GENERAL RICHARD MYERS: If we can go back to your premise there for just a minute. You referred to, I think, US forces in Australia and what I think we’re referring to is the training issue that – and capability that we we’ve talked about here over the last couple of days and the papers had it today as a matter of fact. I think it’s important for people to understand that the US and Australia have been exercising together for many, many, many years and we exercise together here in Australia, other places around the Pacific, and in the United States.

The notion is not to station US troops here, that’s not being considered by anybody that I know of.

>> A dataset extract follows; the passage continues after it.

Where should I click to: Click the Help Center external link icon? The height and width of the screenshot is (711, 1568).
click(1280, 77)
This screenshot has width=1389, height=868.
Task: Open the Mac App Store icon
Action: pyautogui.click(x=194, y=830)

What is being considered is perhaps a training facility here that allows us to continue this close cooperation and exercising that we do but at a higher level of sophistication, but this is just a very embryonic idea. There’s a scoping team that’s going to do the who, what, why, where piece and when. Missile defence, that’s an Australian decision. That doesn’t – I think there’s been some speculation that my visit was based around that. It was news to me when I got here actually. I came here to just further our military-to-military relationship.

MARK DAVIS: It’s certainly significant when you see them in tandem, both an increase in training deployment and the missile defence system in itself. They’re major issues and they are issues which would cause anxiety, at least in this region, as to what Australia and America’s intentions are.

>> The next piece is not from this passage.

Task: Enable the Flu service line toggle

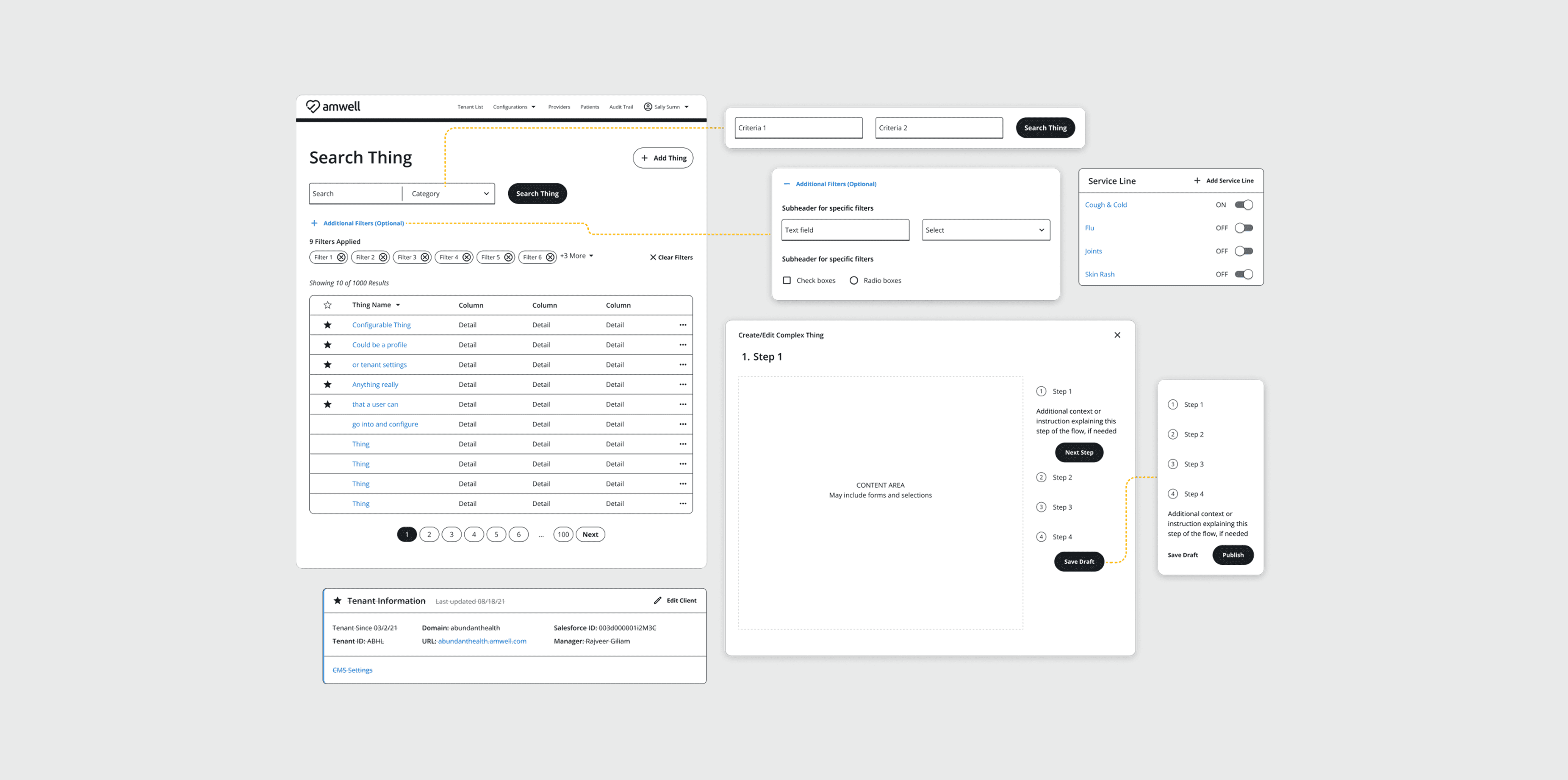Action: (x=1243, y=228)
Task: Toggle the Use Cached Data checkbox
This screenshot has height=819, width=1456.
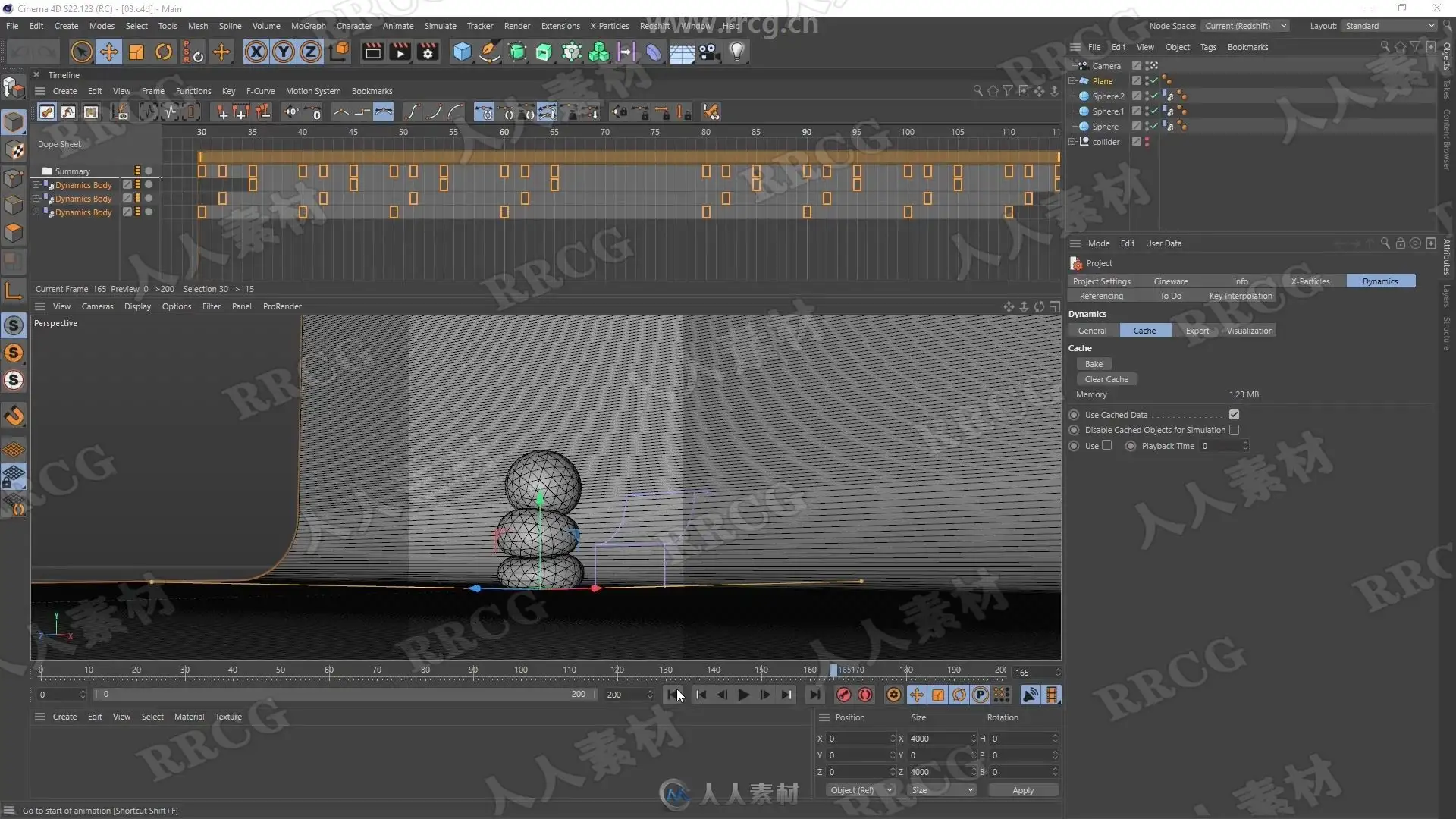Action: pyautogui.click(x=1234, y=415)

GENERAL RICHARD MYERS: Well, in terms of missile defence, the United States has made clear, and we’ve put a lot of research and development in that by the way, it’s made clear if nations want to join us in defending themselves against missiles that are proliferated, they’re welcome to do that and so that is out there. That will be an Australian decision. Certainly it wasn’t anything we discussed at length here.

MARK DAVIS: As you know, we’ll be facing an election this year. I know your role isn’t a political one, but the Leader of the Opposition here has described your President, his words not mine, as “dangerous and incompetent”. He also rejects the ‘Son of Star Wars’ missile program and any grandsons that may emerge. Now does that concern you and where does that leave your longer-term strategies that you were discussing and considering at the moment?

GENERAL RICHARD MYERS: You’re absolutely right about not being involved in politics. As you know, in your system, I think, and in our system in the US, the military is apolitical and doesn’t get involved in it. So it would be one of the things I can’t do is comment on some politician’s comments. I can say that the leadership and the security of the United States and I would say other nations as well, has been enhanced by President Bush and by the efforts we’ve taken and the leadership we’ve shown on this international war on terrorism. Again, I think it’s the biggest threat that we’ve seen on this globe in a long, long time.

MARK DAVIS: Alright, thanks for your time, sir.